**Task item**
All of the data is to be set down again without any alteration.

**Dataset entries**

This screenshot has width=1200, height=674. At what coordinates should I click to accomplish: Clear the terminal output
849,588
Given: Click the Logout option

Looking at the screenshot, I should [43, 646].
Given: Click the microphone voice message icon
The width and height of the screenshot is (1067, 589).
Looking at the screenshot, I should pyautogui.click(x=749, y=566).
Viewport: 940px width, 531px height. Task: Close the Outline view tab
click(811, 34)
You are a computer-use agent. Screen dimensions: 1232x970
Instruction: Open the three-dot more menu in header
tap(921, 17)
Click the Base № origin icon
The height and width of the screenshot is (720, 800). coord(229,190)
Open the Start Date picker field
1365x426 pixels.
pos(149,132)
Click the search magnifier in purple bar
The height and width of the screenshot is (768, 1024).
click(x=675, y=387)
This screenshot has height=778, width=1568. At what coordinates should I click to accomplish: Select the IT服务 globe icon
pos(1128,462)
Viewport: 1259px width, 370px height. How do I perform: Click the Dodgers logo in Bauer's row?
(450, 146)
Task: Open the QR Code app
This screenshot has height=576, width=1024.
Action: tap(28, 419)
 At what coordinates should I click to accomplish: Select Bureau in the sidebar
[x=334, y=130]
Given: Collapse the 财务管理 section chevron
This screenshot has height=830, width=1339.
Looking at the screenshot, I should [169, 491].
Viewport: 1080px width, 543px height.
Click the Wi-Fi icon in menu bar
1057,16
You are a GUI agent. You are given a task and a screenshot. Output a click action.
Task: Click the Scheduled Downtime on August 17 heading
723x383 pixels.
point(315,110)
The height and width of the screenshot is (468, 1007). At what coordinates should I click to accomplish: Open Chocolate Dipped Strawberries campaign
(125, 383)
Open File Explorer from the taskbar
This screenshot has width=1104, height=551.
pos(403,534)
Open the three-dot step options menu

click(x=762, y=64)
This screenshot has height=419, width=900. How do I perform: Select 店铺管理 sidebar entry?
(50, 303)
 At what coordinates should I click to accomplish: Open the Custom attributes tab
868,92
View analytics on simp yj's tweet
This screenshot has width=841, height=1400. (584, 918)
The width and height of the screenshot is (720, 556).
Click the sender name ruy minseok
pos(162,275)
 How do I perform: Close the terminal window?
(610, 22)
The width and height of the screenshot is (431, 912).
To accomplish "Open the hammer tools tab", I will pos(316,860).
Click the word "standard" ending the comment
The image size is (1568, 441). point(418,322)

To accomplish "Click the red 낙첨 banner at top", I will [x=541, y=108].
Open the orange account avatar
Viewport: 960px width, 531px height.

**Reply**
This screenshot has width=1200, height=674. At what coordinates should I click to accomplish: Clear the terminal output
849,588
Given: Click the Logout option

Looking at the screenshot, I should [43, 646].
Given: Click the microphone voice message icon
The width and height of the screenshot is (1067, 589).
Looking at the screenshot, I should pyautogui.click(x=749, y=566).
Viewport: 940px width, 531px height. Task: Close the Outline view tab
click(811, 34)
You are a computer-use agent. Screen dimensions: 1232x970
Instruction: Open the three-dot more menu in header
tap(921, 17)
Click the Base № origin icon
The height and width of the screenshot is (720, 800). coord(229,190)
Open the Start Date picker field
1365x426 pixels.
pos(149,132)
Click the search magnifier in purple bar
The height and width of the screenshot is (768, 1024).
click(x=675, y=387)
This screenshot has height=778, width=1568. At what coordinates should I click to accomplish: Select the IT服务 globe icon
pos(1128,462)
Viewport: 1259px width, 370px height. How do I perform: Click the Dodgers logo in Bauer's row?
(450, 146)
Task: Open the QR Code app
This screenshot has height=576, width=1024.
Action: tap(28, 419)
 At what coordinates should I click to accomplish: Select Bureau in the sidebar
[x=334, y=130]
Given: Collapse the 财务管理 section chevron
This screenshot has height=830, width=1339.
Looking at the screenshot, I should [169, 491].
Viewport: 1080px width, 543px height.
Click the Wi-Fi icon in menu bar
1057,16
You are a GUI agent. You are given a task and a screenshot. Output a click action.
Task: Click the Scheduled Downtime on August 17 heading
723x383 pixels.
point(315,110)
The height and width of the screenshot is (468, 1007). At what coordinates should I click to accomplish: Open Chocolate Dipped Strawberries campaign
(125, 383)
Open File Explorer from the taskbar
This screenshot has width=1104, height=551.
pos(403,534)
Open the three-dot step options menu

click(x=762, y=64)
This screenshot has height=419, width=900. How do I perform: Select 店铺管理 sidebar entry?
(50, 303)
 At what coordinates should I click to accomplish: Open the Custom attributes tab
868,92
View analytics on simp yj's tweet
This screenshot has width=841, height=1400. (584, 918)
The width and height of the screenshot is (720, 556).
Click the sender name ruy minseok
pos(162,275)
 How do I perform: Close the terminal window?
(610, 22)
The width and height of the screenshot is (431, 912).
To accomplish "Open the hammer tools tab", I will pos(316,860).
Click the word "standard" ending the comment
The image size is (1568, 441). point(418,322)

To accomplish "Click the red 낙첨 banner at top", I will [x=541, y=108].
Open the orange account avatar
Viewport: 960px width, 531px height.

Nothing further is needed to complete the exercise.